The golden dataset is intentionally simple JSON so you can edit it by hand or via the UI.

A minimal entry looks like this:

data/golden.json
[
  {
    "id": "eval_001",
    "question": "How does AGRO decide FINAL_K for retrieval?",
    "answer": "AGRO reads FINAL_K from the config registry, falling back to LANGGRAPH_FINAL_K or 10.",
    "tags": ["config", "retrieval"],
    "metadata": {
      "file": "server/services/rag.py",
      "section": "do_search"
    }
  }
]

Typical fields:

Field Description
id Stable identifier for the question (used for diffing runs)
question Natural language query to send into the RAG pipeline
answer Expected answer or reference explanation
tags Free‑form labels (e.g. "bm25", "langgraph", "config")
metadata Optional extra info (e.g. target file, function, or scenario description)

AGRO doesn’t force a particular schema beyond what the evaluation runner expects. If you want to add extra fields for your own tooling, you can – they’ll be preserved in the run outputs.

How configuration is captured per run

One of the more important design choices: every evaluation run captures the effective configuration that was used.

Internally, everything goes through the configuration registry:

  • .env is loaded first via python-dotenv
  • agro_config.json is parsed into AgroConfigRoot (Pydantic)
  • Defaults live in the Pydantic model
  • The registry exposes type‑safe getters (get_int, get_float, get_bool, get_str)

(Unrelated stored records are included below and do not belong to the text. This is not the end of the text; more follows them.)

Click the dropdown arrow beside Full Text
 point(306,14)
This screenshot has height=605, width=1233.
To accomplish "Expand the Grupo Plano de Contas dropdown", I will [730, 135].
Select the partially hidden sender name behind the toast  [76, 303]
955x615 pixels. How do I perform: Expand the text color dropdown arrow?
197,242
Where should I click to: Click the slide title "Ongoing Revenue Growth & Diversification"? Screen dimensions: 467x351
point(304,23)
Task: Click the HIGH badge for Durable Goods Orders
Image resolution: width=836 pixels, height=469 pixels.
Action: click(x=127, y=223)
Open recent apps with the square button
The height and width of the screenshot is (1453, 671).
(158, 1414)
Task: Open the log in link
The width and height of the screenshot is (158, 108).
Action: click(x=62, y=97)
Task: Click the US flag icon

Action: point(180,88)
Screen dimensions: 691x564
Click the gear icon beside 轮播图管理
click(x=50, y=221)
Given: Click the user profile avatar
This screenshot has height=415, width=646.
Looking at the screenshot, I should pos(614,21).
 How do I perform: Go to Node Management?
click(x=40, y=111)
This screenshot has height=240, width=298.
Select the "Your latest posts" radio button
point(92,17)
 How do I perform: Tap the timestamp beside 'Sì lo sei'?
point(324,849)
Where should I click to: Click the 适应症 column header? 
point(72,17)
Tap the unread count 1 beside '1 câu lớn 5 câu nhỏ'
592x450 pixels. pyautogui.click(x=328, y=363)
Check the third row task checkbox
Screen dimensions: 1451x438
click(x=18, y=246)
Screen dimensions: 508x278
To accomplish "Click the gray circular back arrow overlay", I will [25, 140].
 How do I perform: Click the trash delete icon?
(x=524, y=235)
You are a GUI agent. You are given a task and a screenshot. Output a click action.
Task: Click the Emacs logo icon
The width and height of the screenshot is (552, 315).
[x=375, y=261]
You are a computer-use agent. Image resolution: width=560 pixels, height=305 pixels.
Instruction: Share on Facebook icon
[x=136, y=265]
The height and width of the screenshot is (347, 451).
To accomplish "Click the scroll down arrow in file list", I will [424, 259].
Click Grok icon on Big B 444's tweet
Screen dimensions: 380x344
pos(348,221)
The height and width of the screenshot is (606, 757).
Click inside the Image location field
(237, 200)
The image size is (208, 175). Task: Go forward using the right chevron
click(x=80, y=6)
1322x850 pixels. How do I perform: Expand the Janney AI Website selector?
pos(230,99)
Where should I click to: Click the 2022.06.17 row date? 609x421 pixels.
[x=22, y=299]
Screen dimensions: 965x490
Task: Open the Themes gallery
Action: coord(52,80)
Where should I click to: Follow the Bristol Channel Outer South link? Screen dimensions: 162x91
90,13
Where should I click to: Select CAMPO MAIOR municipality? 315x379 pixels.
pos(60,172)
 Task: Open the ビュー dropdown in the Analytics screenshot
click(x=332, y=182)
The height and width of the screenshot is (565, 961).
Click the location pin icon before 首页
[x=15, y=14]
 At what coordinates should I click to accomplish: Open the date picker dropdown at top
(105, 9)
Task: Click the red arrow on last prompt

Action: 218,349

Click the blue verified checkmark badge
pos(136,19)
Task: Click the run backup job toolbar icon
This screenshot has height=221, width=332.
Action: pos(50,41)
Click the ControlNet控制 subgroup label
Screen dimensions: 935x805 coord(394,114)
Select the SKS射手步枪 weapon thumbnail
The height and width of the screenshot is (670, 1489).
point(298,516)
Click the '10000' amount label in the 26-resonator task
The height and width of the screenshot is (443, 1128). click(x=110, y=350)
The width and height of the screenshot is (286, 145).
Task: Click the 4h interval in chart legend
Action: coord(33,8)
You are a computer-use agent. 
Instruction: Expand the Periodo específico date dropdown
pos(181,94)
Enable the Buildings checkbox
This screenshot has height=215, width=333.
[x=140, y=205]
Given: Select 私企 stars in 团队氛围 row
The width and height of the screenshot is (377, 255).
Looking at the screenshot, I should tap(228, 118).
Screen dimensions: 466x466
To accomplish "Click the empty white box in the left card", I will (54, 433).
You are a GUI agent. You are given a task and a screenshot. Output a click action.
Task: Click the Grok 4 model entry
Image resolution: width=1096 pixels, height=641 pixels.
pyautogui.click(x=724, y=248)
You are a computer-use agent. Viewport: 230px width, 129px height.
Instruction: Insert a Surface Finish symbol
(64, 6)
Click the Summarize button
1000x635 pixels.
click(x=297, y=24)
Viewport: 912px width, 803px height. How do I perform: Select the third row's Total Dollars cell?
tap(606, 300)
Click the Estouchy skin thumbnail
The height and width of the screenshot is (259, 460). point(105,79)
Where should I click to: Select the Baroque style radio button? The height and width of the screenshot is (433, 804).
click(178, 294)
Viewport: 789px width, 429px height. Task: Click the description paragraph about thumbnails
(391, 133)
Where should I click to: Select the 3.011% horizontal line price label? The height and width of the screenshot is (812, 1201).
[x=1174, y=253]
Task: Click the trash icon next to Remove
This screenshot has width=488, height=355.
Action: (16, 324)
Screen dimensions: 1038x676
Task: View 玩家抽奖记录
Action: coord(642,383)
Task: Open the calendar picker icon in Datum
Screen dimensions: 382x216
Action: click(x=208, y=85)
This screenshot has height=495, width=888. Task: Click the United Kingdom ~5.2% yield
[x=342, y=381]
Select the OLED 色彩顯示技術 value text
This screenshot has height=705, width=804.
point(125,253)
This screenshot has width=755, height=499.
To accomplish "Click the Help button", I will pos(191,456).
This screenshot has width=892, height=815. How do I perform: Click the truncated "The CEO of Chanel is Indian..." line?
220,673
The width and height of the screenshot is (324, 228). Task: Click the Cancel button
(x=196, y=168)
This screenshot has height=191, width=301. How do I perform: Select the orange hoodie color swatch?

When an evaluation run starts, AGRO snapshots the relevant parts of this registry and writes them into the eval JSON. That way you can later answer questions like:

  • “What was FINAL_K when this baseline was recorded?”
  • “Were we using the learning reranker or pure dense search?”
  • “Which provider/model pair was active for answers?”

This is why you’ll see a lot of data/backups/evals_/*.json – they’re just frozen views of “config + metrics + outputs” at a point in time.

Running evaluations

You can run evaluations from three places:

  • CLI (cli/commands/eval.py)
  • Web UI (Evaluation tab)
  • HTTP API (for automation)

The CLI is usually the most direct when you’re iterating on retrieval.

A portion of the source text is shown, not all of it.